Der Fahrdienst Lyft plant, sein erstes Testfahrzeug vorzustellen und kaufte ein britisches Startup auf.

Noch im Juli machte sich Lyft bezüglich der Schwierigkeiten bei der Entwicklung des Autonomen Fahrens Luft. Nun ist man aber einen Schritt weiter und stellt offenbar bald sein eigenes Testfahrzeug vor.

Lyfts Testwagen für Autonomes Fahren.

Lyfts Testwagen für Autonomes Fahren. Quelle: Techcrunch

Der Fahrdienst arbeitet bei der Entwicklung mit dem Zulieferer Aptiv zusammen und hat anlässlich der CES in Las Vegas einen automatisierten Fahrdienst etabliert. Auch der Zulieferer Magna gehört seit diesem Jahr zu den Kooperationspartnern von Lyft und das US-Unternehmen hat das erste Büro in Europa, in München, eröffnet.

Im kommenden Jahr will Lyft an die Börse gehen und erhofft sich davon 15 Milliarden US-Dollar. Das Geld braucht man auch für die Weiterentwicklung des Autonomen Fahrens. Außerdem hat man sich jüngst ein Startup gegönnt: Blue Vision Labs aus London entwickelt AR (Augmented Reality) Technik und kartografiert Straßen unter Verwendung von Smartphones. Außerdem ermöglicht es einen kollaborativen Blick auf die AR – so können sich zwei Personen zeitgleich dieselbe Einblendung ansehen. Damit könnten virtuelle Begleiter eingeblendet werden, die bei der Kommunikation behilflich sind.

Die Technik soll auch im neuen Testwagen von Lyft integriert werden. Die Übernahme, so Medienberichte, soll 72 Millionen US-Dollar gekostet haben. Als Bonus werden weitere 30 Millionen US-Dollar fällig, wenn man bestimmte Ziele erreicht. Das 39-köpfige Unternehmen wird Lyft komplett unterstellt.

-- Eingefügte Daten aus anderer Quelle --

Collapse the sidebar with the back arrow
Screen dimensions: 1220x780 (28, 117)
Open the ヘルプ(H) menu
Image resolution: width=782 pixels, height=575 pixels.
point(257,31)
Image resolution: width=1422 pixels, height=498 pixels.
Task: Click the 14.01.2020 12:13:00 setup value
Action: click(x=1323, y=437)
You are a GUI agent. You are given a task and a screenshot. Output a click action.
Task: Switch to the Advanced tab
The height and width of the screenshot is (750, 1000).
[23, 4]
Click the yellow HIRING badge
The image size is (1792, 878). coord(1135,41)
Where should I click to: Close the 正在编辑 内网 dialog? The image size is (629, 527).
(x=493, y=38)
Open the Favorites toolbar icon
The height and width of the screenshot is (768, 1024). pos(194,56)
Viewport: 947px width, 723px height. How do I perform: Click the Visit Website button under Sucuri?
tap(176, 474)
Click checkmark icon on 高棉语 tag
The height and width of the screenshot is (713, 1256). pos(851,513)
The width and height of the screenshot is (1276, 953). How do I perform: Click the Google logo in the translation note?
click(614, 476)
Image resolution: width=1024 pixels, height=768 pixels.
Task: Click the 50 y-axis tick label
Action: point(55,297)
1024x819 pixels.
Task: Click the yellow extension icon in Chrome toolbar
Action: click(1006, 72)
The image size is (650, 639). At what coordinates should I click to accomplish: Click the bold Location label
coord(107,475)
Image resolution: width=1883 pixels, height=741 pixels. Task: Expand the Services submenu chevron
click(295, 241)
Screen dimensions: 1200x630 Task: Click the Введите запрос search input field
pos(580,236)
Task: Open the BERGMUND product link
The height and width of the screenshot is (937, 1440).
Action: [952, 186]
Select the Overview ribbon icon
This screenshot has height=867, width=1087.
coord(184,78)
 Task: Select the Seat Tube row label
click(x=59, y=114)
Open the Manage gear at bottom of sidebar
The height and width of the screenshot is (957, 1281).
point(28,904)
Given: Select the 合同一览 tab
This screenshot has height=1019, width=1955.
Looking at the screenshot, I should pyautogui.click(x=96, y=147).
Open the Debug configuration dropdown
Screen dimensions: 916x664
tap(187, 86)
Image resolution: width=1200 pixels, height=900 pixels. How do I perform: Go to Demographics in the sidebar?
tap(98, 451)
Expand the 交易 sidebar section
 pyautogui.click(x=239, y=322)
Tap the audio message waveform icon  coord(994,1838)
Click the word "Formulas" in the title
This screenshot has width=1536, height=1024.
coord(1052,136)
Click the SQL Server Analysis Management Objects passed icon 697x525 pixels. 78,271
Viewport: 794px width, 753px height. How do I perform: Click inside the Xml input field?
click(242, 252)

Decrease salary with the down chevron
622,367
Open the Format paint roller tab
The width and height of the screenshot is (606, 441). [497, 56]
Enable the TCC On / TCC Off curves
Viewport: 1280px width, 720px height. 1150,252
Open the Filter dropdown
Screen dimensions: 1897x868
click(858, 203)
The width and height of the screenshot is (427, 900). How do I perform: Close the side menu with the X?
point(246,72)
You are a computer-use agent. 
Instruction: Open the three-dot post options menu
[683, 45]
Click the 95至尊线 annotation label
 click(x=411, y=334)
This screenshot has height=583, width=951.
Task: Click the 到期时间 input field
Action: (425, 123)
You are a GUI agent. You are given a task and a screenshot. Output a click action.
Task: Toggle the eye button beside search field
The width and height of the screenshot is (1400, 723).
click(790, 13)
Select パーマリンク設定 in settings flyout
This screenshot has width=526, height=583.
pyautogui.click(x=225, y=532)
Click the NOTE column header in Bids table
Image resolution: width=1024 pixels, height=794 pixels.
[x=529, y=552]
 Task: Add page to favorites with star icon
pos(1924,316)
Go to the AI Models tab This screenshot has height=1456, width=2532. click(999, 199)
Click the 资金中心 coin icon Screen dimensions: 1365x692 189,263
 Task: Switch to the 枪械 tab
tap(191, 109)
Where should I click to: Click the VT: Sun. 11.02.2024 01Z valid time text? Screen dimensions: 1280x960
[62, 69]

Das erste Testauto von Lyft soll den Namen Level 5 tragen und die Technik soll in einen Ford Fusion Hybrid eingebaut werden. Auch Ford nutzt das Modell für die Entwicklung der Technik. Dieser Schritt könnte dem Druck der anderen Fahrdienste geschuldet sein, die sich bei dem Thema Autonomes Fahren stärker engagieren. Dazu zählt beispielsweise der chinesische Anbieter Didi Chuxing oder Uber, aber auch der US-Autobauer General Motors macht bei der Entwicklung Fortschritte und will bereits im kommenden Jahr einen Robotertaxi-Dienst anbieten.

Ob man auch nun auch in London Tests durchführen möchte, wurde nicht beantwortet. In Großbritannien ist die Stimmung gegenüber den US-Firmen gerade auch nicht besonders gut. Man kritisiert die US-Zentrierung dieser Firmen.